Give the interval [l,r] and ask how many valid numbers are in the interval.
First solve (long x) returns the number of legal numbers in [0, X], the answer is solve (r)-Solve (L-1);
Take 1234567 as an example
Flag indicates whether the current one can fill in, or can only fill in <= the corresponding number of digits
If the current search is third, and the second has been filled with 0 or 1, then the third place can be filled in at this time.
If the second fill is 2, then the third person can only fill in [0, 3], so DFS when a token, mark whether this can be filled.
If the current search is in the I-bit, it is clear that PRE_LCM and pre_mod are [highest bit, i+1] mod values and LCM
The function of Pre_mod is to determine whether the N-bit LCM is divisible by filling all the numbers (n-digits are filled).

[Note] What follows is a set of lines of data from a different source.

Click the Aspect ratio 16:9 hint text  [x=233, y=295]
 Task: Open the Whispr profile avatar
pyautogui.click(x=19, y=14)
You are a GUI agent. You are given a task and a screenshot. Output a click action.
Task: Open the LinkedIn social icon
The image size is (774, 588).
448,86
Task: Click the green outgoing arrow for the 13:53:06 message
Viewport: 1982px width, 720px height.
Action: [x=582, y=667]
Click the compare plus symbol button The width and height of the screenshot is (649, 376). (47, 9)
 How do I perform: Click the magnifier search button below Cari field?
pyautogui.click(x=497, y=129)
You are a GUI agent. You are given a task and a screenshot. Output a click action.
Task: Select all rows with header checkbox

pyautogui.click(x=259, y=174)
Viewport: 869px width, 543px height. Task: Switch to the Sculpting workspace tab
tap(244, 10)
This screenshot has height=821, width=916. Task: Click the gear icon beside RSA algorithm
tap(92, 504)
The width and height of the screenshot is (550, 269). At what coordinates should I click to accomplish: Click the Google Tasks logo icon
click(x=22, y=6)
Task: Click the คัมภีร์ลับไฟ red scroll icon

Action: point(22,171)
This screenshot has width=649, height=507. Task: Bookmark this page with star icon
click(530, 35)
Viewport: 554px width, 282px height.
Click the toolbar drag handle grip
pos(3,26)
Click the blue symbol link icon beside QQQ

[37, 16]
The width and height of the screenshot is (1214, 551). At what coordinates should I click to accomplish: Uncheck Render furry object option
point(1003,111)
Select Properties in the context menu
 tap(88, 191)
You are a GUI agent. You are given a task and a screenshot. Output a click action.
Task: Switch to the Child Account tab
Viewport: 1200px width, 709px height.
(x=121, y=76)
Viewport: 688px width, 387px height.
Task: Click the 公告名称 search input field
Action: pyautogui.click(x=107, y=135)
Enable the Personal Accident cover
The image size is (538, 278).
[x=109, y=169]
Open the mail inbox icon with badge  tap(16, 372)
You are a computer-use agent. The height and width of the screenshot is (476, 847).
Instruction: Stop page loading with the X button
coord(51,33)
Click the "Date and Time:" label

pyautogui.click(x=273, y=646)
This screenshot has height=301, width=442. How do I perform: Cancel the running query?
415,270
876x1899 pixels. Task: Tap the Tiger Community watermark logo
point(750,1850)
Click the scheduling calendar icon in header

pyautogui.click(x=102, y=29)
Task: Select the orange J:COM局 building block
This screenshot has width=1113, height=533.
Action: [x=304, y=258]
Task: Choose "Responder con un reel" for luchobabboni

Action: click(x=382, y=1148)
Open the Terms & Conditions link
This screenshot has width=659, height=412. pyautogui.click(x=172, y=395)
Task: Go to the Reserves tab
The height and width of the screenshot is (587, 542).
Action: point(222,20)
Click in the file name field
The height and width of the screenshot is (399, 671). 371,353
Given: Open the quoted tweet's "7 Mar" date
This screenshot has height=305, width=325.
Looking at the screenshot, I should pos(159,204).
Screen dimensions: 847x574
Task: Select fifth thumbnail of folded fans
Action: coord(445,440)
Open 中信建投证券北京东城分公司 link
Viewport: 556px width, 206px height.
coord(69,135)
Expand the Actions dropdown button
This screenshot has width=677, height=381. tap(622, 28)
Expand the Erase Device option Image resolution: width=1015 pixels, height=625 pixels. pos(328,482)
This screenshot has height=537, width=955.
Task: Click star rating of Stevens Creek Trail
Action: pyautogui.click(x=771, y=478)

If divisible, num = Lcm*x (and LCM is the largest LCM (1,2 9) = 2520, so 2520%LCM = = 0)
Set num = X*2520+y, then NUM%LCM = (x*2520+y)%LCM = Y%LCM
=>num%LCM = NUM%2520%LCM
And 2520 of all the factors may be 2~9 combination of common multiple, (of course, only part of the factor) Init () discretization of all the factors of 2520
DP[POS][PRE_MOD][PRE_LCM] represents the number of pre-POS digits to 2520 for Pre_mod and non-0-bit LCM bits PRE_LCM.
And the answer is the lowest back, so you can memorize it.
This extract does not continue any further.